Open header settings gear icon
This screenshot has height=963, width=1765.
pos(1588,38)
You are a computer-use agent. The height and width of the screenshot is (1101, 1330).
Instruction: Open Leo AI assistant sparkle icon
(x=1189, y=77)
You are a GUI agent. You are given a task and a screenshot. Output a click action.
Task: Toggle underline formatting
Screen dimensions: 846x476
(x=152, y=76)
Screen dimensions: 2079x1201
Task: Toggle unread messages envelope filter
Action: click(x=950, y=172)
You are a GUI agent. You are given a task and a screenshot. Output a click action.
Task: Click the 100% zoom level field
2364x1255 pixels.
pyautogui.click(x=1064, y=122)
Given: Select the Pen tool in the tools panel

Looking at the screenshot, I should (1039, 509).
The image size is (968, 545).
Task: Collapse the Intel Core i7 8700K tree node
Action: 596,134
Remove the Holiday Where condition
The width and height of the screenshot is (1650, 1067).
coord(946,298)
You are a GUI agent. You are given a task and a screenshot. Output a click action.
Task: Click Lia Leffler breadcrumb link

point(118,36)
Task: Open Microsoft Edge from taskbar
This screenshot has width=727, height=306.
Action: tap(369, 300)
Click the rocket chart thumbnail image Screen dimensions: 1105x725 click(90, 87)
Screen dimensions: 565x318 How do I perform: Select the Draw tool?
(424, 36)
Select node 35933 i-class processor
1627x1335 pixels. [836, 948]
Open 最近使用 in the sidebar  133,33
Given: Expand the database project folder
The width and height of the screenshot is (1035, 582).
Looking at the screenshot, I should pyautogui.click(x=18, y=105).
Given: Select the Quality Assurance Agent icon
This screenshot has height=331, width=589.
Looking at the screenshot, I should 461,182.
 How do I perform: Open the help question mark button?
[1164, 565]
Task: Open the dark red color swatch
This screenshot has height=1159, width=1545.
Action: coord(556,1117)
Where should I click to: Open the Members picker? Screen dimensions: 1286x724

* EXERCISE REQUIREMENTS
Your answer must be the complete data, repeated word for word.

* THE COMPLETED TASK
Open header settings gear icon
This screenshot has height=963, width=1765.
pos(1588,38)
You are a computer-use agent. The height and width of the screenshot is (1101, 1330).
Instruction: Open Leo AI assistant sparkle icon
(x=1189, y=77)
You are a GUI agent. You are given a task and a screenshot. Output a click action.
Task: Toggle underline formatting
Screen dimensions: 846x476
(x=152, y=76)
Screen dimensions: 2079x1201
Task: Toggle unread messages envelope filter
Action: click(x=950, y=172)
You are a GUI agent. You are given a task and a screenshot. Output a click action.
Task: Click the 100% zoom level field
2364x1255 pixels.
pyautogui.click(x=1064, y=122)
Given: Select the Pen tool in the tools panel

Looking at the screenshot, I should (1039, 509).
The image size is (968, 545).
Task: Collapse the Intel Core i7 8700K tree node
Action: 596,134
Remove the Holiday Where condition
The width and height of the screenshot is (1650, 1067).
coord(946,298)
You are a GUI agent. You are given a task and a screenshot. Output a click action.
Task: Click Lia Leffler breadcrumb link

point(118,36)
Task: Open Microsoft Edge from taskbar
This screenshot has width=727, height=306.
Action: tap(369, 300)
Click the rocket chart thumbnail image Screen dimensions: 1105x725 click(90, 87)
Screen dimensions: 565x318 How do I perform: Select the Draw tool?
(424, 36)
Select node 35933 i-class processor
1627x1335 pixels. [836, 948]
Open 最近使用 in the sidebar  133,33
Given: Expand the database project folder
The width and height of the screenshot is (1035, 582).
Looking at the screenshot, I should pyautogui.click(x=18, y=105).
Given: Select the Quality Assurance Agent icon
This screenshot has height=331, width=589.
Looking at the screenshot, I should 461,182.
 How do I perform: Open the help question mark button?
[1164, 565]
Task: Open the dark red color swatch
This screenshot has height=1159, width=1545.
Action: coord(556,1117)
Where should I click to: Open the Members picker? Screen dimensions: 1286x724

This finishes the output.